_Problem to solve_.
From the passage about Ewing Kauffman and the Royals, list every person named as a manager of the Royals.

_Passage for review_.

+ + + +

On the field, the Royals backslid in 1972 after a surprising 1971 season, and the impatient Kauffman decided to fire manager Bob Lemon over Tallis’s objections. As justification, Kauffman publicly mentioned a mishandled August benching of Amos Otis and Freddie Patek for not hustling and also suggested that he wanted to hire someone younger. This last comment exposed Kauffman to age-discrimination protection, causing him to have to pay Lemon an extra year’s salary. Kauffman’s impatience and unrealistic expectations were also laid bare. “Starting in 1974,” he bragged, “we expect to win (the American League championship) five out of ten years.”23

Kauffman further exasperated Tallis by hiring Jack McKeon, the manager at Triple-A Omaha, with whom Tallis had quarreled in the past. In particular, McKeon was a vocal advocate for the Baseball Academy, and hence a favorite of Kauffman’s. McKeon would go on to a successful career in baseball as both a manager and general manager, but in 1972 he owed his allegiance to Ewing Kauffman alone. The impatient Kauffman had journeyed a long way from the putatively hands-off owner of 1969.

Despite a strong second-place finish in 1973, principally due to a number of great trades and smart drafting by Tallis and the front office, Kauffman became frustrated with his mounting financial losses. Between the financial drain of the Academy and the Royals’ top-notch minor-league system, the team reportedly lost hundreds of thousands of dollars annually. Notwithstanding a strong season on the field, the opening of their new ballpark, and a near-doubling of attendance, Kauffman lost roughly $900,000 in 1973. Late in the season he hired Joe Burke to run the financial side of the Royals. Burke had spent years in the front office of the Washington Senators and, after the club’s move to Texas, two years as the club’s GM. Kauffman was clearly preparing for a change in his GM.

By the middle of the 1974 season, as the Royals hovered near .500, “Kauffman’s irritation with the costs of owning a baseball team was beginning to show.”24 He had sunk somewhere around $20 million into the club and had yet to turn a profit in any season, and his net worth was sinking due to the Marion stock slide. Kauffman bounced Tallis and promoted Joe Burke to general manager, giving him full control over both the baseball and business sides. In another cost-saving move, after the season Kauffman directed Burke to join the newly formed Major League Scouting Bureau, enabling the Royals to lay off 20 full-time and 50 part-time scouts.25 A couple of years later, as the impact of this decision began to be felt in the farm system, Kauffman reversed course and began rebuilding his scouting staff. As with the sales employees at Marion, he offered the Royals scouts better perks and profit-sharing, but they “were expected to generate more leads and baseball talent than [their] rivals.”26 In late July 1975 Burke and Kauffman again changed managers, firing McKeon, and bringing on Whitey Herzog. Herzog had managed for Burke in Texas and at the time was the third-base coach for the California Angels.

+ + + +

_Dataset extract_.
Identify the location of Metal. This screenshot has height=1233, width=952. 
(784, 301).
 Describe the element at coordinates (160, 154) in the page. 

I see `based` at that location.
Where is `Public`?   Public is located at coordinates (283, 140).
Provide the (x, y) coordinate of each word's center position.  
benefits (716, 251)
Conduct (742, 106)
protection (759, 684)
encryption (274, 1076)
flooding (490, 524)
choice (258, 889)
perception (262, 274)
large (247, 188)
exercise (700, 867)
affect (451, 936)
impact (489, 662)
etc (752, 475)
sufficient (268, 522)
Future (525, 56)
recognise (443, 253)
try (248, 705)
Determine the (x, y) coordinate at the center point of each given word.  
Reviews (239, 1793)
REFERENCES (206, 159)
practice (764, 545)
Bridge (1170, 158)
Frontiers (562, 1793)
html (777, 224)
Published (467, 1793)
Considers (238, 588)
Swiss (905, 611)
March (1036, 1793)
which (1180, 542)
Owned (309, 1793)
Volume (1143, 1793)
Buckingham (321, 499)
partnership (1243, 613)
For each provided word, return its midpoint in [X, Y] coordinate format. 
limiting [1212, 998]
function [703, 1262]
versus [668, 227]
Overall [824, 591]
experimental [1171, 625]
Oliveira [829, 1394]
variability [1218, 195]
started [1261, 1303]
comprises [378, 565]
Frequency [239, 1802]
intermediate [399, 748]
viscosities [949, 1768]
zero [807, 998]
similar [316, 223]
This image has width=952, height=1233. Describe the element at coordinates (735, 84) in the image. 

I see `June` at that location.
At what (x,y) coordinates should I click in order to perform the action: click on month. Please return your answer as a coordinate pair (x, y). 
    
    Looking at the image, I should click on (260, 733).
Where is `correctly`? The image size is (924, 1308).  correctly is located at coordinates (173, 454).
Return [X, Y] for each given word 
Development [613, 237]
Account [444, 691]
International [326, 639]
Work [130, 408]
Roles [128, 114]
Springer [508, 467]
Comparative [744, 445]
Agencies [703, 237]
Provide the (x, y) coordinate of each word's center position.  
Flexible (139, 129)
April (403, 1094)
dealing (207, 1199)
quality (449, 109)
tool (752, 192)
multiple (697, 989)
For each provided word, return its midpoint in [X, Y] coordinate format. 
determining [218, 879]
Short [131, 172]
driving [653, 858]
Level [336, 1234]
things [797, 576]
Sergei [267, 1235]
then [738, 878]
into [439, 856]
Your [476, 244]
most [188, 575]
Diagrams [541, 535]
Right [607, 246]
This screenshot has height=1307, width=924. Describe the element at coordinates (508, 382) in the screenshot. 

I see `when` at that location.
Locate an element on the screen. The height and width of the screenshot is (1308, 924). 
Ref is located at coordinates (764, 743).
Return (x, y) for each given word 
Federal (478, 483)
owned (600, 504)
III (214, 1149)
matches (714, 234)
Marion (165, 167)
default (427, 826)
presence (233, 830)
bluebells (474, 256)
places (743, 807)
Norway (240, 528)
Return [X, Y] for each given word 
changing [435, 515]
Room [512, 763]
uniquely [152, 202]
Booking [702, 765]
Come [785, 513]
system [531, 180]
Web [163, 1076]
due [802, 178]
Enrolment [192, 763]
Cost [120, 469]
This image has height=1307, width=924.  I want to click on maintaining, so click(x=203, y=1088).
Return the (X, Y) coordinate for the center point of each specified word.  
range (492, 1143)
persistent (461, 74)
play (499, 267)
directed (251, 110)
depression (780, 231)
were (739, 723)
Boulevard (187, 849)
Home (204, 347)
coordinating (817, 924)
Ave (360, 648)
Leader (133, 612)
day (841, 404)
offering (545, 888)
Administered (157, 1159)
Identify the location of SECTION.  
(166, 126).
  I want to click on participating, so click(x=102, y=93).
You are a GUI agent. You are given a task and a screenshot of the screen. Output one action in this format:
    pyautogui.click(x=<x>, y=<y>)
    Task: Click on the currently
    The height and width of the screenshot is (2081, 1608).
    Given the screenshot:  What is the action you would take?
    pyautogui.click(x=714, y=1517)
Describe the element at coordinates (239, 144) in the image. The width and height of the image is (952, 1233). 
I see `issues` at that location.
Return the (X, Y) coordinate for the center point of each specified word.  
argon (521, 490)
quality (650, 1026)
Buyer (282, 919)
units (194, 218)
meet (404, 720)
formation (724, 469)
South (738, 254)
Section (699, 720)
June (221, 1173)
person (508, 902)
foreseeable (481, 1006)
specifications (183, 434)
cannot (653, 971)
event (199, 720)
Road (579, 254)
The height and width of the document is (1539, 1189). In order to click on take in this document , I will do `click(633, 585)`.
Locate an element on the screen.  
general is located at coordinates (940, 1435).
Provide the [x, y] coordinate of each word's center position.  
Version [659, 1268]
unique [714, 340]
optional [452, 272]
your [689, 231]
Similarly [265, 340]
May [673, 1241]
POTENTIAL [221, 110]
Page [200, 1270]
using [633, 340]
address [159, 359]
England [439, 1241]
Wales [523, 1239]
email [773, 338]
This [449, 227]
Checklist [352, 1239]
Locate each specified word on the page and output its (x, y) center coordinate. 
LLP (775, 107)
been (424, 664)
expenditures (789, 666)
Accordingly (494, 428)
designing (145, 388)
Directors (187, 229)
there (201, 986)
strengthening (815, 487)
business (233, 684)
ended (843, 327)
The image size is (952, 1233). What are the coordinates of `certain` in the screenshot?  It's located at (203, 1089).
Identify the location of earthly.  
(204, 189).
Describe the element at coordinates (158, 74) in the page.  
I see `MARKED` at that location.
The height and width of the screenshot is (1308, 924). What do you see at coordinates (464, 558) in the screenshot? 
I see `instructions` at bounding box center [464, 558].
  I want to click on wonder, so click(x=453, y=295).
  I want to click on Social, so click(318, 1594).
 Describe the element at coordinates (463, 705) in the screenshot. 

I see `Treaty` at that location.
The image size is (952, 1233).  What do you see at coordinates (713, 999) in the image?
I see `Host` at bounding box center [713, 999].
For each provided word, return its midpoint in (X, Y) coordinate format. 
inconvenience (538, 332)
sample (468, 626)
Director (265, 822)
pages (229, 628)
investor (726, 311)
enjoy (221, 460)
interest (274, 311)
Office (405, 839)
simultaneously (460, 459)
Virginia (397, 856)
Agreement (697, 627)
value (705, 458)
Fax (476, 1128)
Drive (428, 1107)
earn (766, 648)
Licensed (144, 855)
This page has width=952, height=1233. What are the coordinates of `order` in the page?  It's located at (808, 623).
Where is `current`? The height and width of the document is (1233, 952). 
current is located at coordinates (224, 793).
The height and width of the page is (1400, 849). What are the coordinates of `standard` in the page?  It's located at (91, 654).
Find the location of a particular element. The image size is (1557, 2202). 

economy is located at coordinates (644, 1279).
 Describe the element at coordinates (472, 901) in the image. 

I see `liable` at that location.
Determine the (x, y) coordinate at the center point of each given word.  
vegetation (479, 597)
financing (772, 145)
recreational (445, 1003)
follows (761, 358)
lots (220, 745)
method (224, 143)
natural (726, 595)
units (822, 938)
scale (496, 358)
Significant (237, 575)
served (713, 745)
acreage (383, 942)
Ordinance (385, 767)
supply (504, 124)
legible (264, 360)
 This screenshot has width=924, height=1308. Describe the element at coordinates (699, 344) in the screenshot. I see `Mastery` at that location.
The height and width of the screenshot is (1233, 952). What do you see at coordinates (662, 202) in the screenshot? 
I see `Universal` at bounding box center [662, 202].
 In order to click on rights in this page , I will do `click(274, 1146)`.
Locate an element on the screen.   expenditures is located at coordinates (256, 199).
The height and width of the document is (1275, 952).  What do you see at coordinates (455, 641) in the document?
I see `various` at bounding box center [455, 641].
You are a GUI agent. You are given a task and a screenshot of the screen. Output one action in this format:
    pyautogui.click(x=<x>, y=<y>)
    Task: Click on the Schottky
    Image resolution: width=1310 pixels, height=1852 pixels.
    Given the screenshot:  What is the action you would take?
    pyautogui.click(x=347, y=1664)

+ + + +

_Exercise answer_.
Bob Lemon, Jack McKeon, Whitey Herzog